In the coming months, Microsoft will turn its focus to DevOps, the coming-together of development and operations to facilitate rapid delivery of software. We recently interviewed S. “Soma” Somasegar, corporate vice president of the Developer Division at Microsoft, who provided some insight into the company’s strategy and progress to date.
SD Times: Developers have a lot to think about these days: multiple devices, multiple platforms, the cloud, even workflows are changing as evidenced by the DevOps movement. Are you finding that developers are thinking about and approaching software development differently?
S. Somasegar: Absolutely. Gone are the days when a developer or a development team takes six months to plan something, two years to build it, a year to test it and then someday it will see the light of day. By that time, the whole world is going to change and whatever you might have been building is going to be irrelevant, so you’re going to have to start again.
Today’s developers want a build-measure-learn loop. I as a developer want to think about continuous delivery, continuous deployment, and continuous feedback. I need to start thinking from ideation to design to development to test to deployment to monitoring to getting insight and then being able to do a fast iteration of what I’m building based on the feedback and the insight I’m getting from my customers. So we have this sort of terminology of DevOps.
DevOps means different things to different people. It is implemented differently from team to team and enterprise to enterprise.
That’s right. There are two ways to look at it: First, teams want to build new applications or software and want to use the lean method of build-measure-learn to develop things. The developer is at the center of the DevOps workflow starting from design to development to deployment to monitoring, and taking that insight and feeding it back into the development processes.
Because the developer is at the center of the workflow, they have to think about ALM in broader terms than ever before. You can argue that’s relevant in some organizations or teams, but teams in the traditional ways of developing things still have this notion of a development organization and an IT professional organization, and somehow we have to figure out how we can get better communication flow between those two groups of people to look at the life cycle in a single, cohesive way rather than throwing things over the fence and seeing what sticks.
Microsoft has put a lot of emphasis on ALM over the last few years. DevOps is a natural progression given the way things are going. What exactly are you doing?
Last September, we [had a message for] all those software teams that are excited about adopting modern life-cycle practices, starting from planning to design all the way to deployment and thinking about the whole workflow, including operations. Between Visual Studio 2012 and System Center, we have a fantastic set of solutions for those who want to adopt modern life-cycle practices.
Let’s break that down a bit. To what extent is Visual Studio 2012 addressing DevOps specifically at this point in time?
Integrating development and operations—functions of the application life cycle that have historically been somewhat discrete phases—offers tremendous value [in terms of] streamlining software development.
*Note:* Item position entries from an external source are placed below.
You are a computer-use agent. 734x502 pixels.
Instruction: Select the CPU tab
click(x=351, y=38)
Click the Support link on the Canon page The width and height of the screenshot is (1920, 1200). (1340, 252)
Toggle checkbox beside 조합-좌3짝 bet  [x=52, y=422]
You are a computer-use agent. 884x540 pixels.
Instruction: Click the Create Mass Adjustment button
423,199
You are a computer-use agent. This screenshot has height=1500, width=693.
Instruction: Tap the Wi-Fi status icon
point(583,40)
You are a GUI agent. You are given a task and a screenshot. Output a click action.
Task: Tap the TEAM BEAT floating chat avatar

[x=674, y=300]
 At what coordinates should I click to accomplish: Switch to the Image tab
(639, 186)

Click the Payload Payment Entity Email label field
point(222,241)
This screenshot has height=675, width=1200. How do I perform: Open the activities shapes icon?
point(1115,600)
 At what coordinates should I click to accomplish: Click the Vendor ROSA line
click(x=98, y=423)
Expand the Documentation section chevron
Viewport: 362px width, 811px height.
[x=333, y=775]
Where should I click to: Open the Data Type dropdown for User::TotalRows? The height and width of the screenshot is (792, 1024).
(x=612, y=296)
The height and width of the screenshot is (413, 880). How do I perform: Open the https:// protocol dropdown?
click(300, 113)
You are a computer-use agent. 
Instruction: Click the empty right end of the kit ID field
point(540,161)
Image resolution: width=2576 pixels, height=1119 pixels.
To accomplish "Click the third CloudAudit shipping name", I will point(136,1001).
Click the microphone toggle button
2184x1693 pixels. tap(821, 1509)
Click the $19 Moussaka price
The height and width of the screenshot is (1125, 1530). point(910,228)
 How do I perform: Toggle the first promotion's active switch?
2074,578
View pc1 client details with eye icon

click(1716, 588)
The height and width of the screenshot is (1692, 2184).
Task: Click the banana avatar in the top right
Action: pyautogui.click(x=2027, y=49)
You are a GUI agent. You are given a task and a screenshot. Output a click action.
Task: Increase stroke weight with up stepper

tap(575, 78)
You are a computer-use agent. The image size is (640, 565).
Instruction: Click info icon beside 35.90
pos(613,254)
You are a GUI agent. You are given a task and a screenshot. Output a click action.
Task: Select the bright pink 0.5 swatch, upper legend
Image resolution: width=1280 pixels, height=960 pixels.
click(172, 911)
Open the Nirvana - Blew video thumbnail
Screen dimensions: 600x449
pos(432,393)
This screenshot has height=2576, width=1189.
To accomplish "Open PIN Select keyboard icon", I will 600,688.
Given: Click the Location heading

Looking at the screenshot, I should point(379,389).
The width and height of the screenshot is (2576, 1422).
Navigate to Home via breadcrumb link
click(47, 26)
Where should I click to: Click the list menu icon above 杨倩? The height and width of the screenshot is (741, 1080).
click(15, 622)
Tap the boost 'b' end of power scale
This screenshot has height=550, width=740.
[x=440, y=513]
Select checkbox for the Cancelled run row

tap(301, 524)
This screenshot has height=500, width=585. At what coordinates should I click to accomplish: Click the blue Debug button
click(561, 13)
From improving software quality through automated tests that persist in production, to accelerating and smoothing deployment through automation, reducing mean time to repairs and increasing the rate at which we can add new features, DevOps brings a lot to the table.
At a high level, simply having engineering and operations using a single, integrated solution increases efficiencies. For example, it removes the need for a separate ticketing system to exist between them and to manage workflows. Also, integrated systems tend to eliminate barriers to communication and improve collaboration between the groups.
Some think the distinction between the two groups is starting to blur as a result of DevOps. Do you agree with that?
The distinction between these groups is blurring. This may sound insignificant, but it can actually be one of the largest aspects of an organization’s DevOps challenge.